We need our politicians to commit to changing the way we do business in Australia, get rid of the status quo and find green ways of seeing our future.
Very soon now it will be the people speaking up not the lobbyists for big business. People will demand their councils provide the correct infrastructure to sustain our consumption. It will be people who say, 'forget the tax cut give us a break on installing and running alternative hot water services and solar panels.
Why these issues are barely being questioned in this election, says heaps for the current way of doing business as a government. Get elected and then rule by executive power. And only listen to the lobbyists from big business or political donors. Enough is enough let the people be heard.
Woof.
Thursday, November 01, 2007
Climate change, An Election. Denial.
Have a read of THIS
Woof.
Tuesday, October 30, 2007
Melbourne recycle your water
Here is the article. And reproduced below.
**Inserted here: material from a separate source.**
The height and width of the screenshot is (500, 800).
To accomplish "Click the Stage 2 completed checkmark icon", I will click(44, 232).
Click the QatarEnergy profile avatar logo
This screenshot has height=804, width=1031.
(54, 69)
I have been saying this for a few years now.
Woof.
Call for recycling instead of pipeline
MELBOURNE should recycle its water rather than piping fresh water over the Dividing Range from the drought-stricken communities along the Goulburn River.
That is the view of Swan Hill's council. This week it will ask the Municipal Association of Victoria's state conference to back its call for the State Government to invest in recycling for Melbourne instead of building the north-south, or Sugarloaf, pipeline.
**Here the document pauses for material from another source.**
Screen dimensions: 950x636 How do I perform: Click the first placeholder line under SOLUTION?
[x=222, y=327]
The Swan Hill motion notes that water recycling works well overseas and that purification technology is advanced and "could offer long-term solutions" to Melbourne's burgeoning water demands.
It also doubts the Brumby Government's guarantee to limit the volume of water diverted from the Goulburn to Melbourne to 75 gigalitres a year. "Unfortunately, political history demonstrates such guarantees have a limited life," it says.
The council's motion is likely to get wide rural backing but it is not clear whether it will secure the metropolitan support necessary for success at the association's meeting.
Senior local government figures are understood to be anxious that a successful resolution could embarrass the Brumby Government.
Municipal association president Dick Gross could not be contacted yesterday.
Some Melbourne councillors have already backed the Swan Hill campaign. Moonee Valley Mayor and Greens member Ben Opie said he supported the motion because much more needed to be done to boost levels of water re-use and harvesting in Melbourne.
Cr Opie said local councils were introducing recycling and other water measures but projects were limited.
"Local government budgets don't stretch far enough," he said.
Swan Hill Mayor Gary Norton said his council supported irrigation upgrades to reduce water seepage and evaporation "but we don't like the trade-off", meaning the pipeline.
He said it was not clear whether he would have the numbers to get his motion up on Friday. "But win or lose, we've got the message out there," Cr Norton said.
The State Government backed the pipeline as part of a two-pronged, $4.9 billion water strategy announced this year that also includes the controversial desalination plant at Williamsons Beach, near Wonthaggi.
Under the pipeline plan, up to 450 billion litres of water would be saved through a $2 billion upgrade of the 80-year-old Goulburn irrigation system, including the lining of open channels and installation of automated channel control.
Melbourne would receive 75 gigalitres of the water and the remainder would be shared between the environment and agriculture. The water would be piped 70 kilometres from the Goulburn River, near Yea, to Sugarloaf Reservoir, north-east of Melbourne.